## Begin Source passage
Article 7 Rights and obligations of Party A

 

7.1 (for authority) during the validity period of this contract, in the event that Party A encounters the following cases, including but not limited to, equity transfer, reorganization, merger, and acquisition; reorganization into stock company, joint venture company, cooperative enterprise, affiliated company, and contracting enterprise; changes in the scope of business and the registered capital; and material assets transfer that may or enough to affect its guaranty ability, Party A should issue written notice to Party B thirty (30) days in advance. Where Party A transfers, leases or sets guaranty for other debts beyond such debt under this contract, or disposes its material assets, such events should be approved by Party B in written form.
## End Source passage
## Begin Material supplied
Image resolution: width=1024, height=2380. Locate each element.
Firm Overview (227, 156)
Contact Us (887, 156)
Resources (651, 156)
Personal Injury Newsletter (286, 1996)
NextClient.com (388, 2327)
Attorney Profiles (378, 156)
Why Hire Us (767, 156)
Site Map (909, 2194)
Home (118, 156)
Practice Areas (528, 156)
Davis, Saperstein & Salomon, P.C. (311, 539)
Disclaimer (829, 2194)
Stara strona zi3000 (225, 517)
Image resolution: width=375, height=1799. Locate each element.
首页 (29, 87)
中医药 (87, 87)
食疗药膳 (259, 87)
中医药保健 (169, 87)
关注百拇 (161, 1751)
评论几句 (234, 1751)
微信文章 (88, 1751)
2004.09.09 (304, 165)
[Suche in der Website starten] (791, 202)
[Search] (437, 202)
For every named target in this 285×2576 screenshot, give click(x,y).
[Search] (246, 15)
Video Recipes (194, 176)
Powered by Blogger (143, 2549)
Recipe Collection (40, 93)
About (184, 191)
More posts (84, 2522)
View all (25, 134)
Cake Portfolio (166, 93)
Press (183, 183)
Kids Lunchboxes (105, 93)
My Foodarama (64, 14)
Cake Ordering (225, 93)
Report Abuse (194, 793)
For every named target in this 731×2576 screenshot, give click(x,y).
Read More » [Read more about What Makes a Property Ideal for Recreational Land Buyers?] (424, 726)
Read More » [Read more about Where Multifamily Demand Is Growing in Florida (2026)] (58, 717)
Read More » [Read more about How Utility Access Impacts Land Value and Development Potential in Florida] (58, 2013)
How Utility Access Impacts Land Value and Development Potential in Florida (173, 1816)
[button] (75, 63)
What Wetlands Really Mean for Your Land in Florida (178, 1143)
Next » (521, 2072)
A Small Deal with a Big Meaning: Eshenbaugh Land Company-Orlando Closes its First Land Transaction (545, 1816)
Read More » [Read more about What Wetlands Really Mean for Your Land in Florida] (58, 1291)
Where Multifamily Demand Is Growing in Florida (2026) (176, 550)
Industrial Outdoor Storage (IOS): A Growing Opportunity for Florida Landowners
## End Material supplied
Print the full contract article on Party A's rights and obligations from above, word for word, with no changes.

Article 7 Rights and obligations of Party A

 

7.1 (for authority) during the validity period of this contract, in the event that Party A encounters the following cases, including but not limited to, equity transfer, reorganization, merger, and acquisition; reorganization into stock company, joint venture company, cooperative enterprise, affiliated company, and contracting enterprise; changes in the scope of business and the registered capital; and material assets transfer that may or enough to affect its guaranty ability, Party A should issue written notice to Party B thirty (30) days in advance. Where Party A transfers, leases or sets guaranty for other debts beyond such debt under this contract, or disposes its material assets, such events should be approved by Party B in written form.